### What the exercise asks
In the data below, set down exactly the lines from the one containing "Öffentliche Downloads (134, 661)" up to and including the one containing "Art by Modern Masters". Leave the pictures out.

### The data
——————
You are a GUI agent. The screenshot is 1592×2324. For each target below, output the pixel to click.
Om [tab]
——————
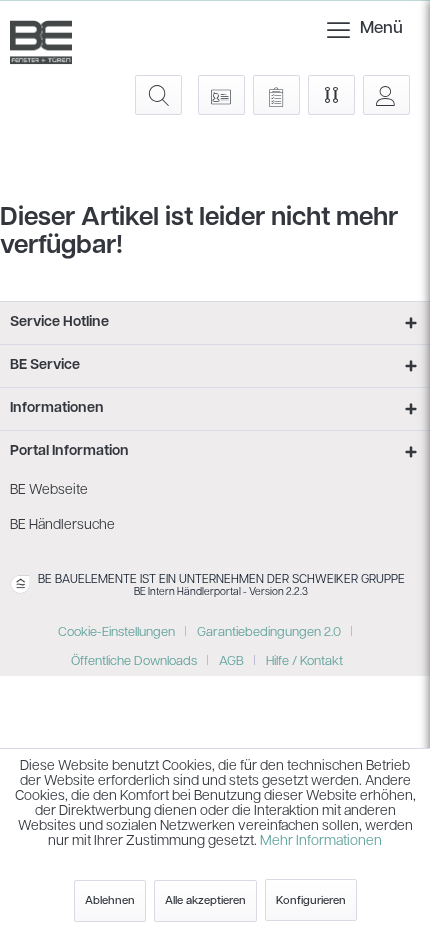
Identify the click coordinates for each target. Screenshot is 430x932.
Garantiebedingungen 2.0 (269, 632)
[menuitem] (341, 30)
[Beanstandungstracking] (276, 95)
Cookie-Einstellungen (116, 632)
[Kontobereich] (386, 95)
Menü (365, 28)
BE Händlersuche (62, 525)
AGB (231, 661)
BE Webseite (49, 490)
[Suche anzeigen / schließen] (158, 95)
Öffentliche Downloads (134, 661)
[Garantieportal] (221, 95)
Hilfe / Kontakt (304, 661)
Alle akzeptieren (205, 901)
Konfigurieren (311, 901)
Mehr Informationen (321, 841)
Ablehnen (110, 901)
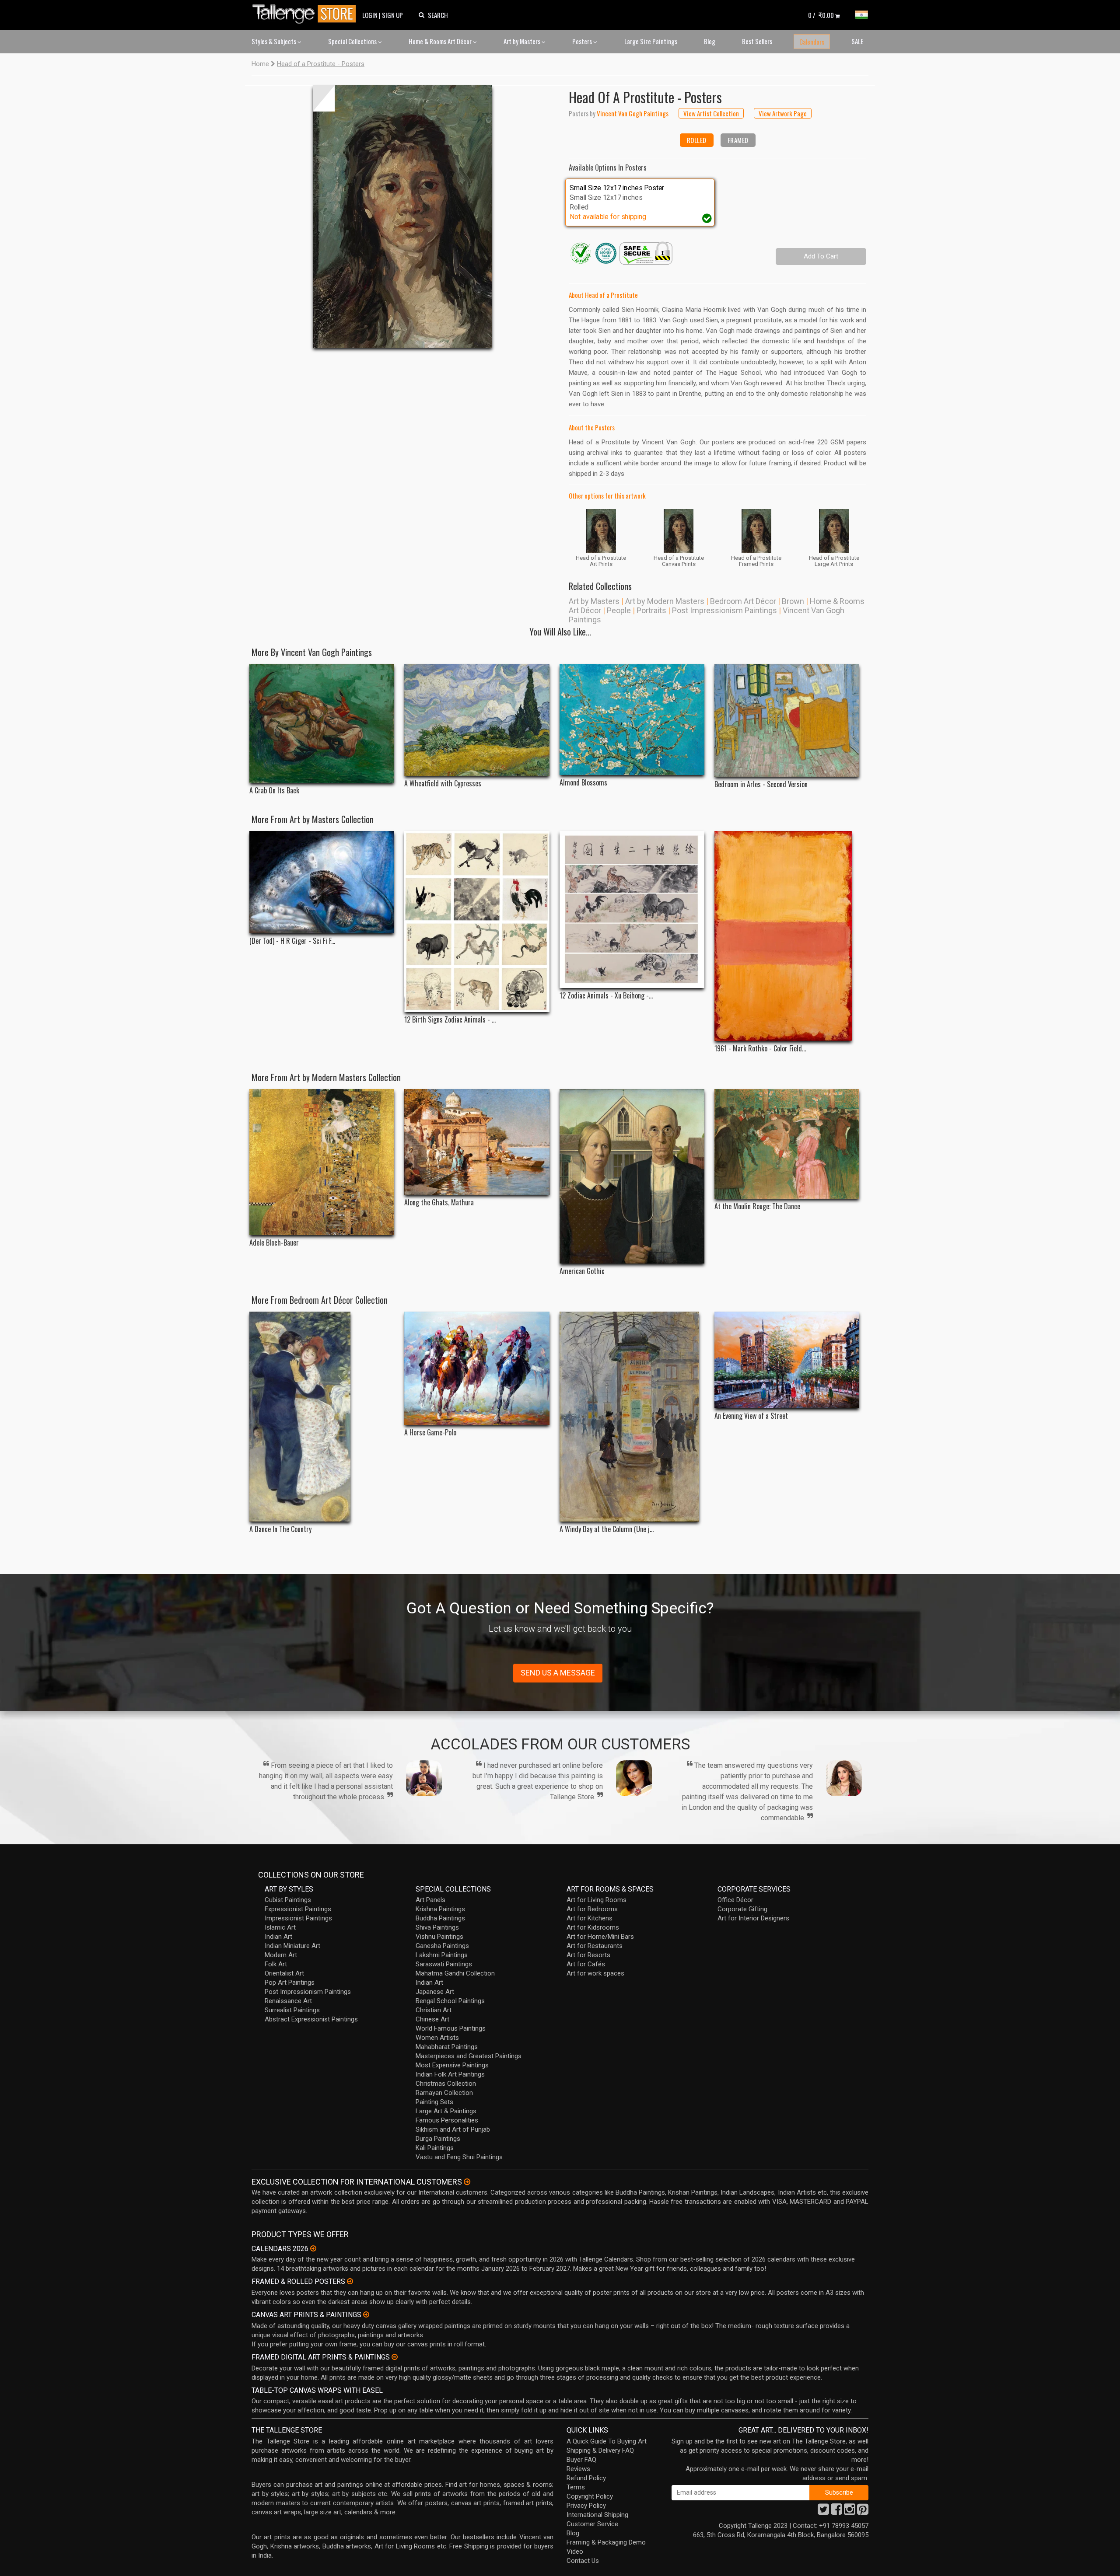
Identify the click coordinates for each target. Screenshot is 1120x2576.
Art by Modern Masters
——————
### Result
Öffentliche Downloads (134, 661)
[Garantieportal] (221, 95)
Hilfe / Kontakt (304, 661)
Alle akzeptieren (205, 901)
Konfigurieren (311, 901)
Mehr Informationen (321, 841)
Ablehnen (110, 901)
Identify the click coordinates for each target. Screenshot is 1120x2576.
Art by Modern Masters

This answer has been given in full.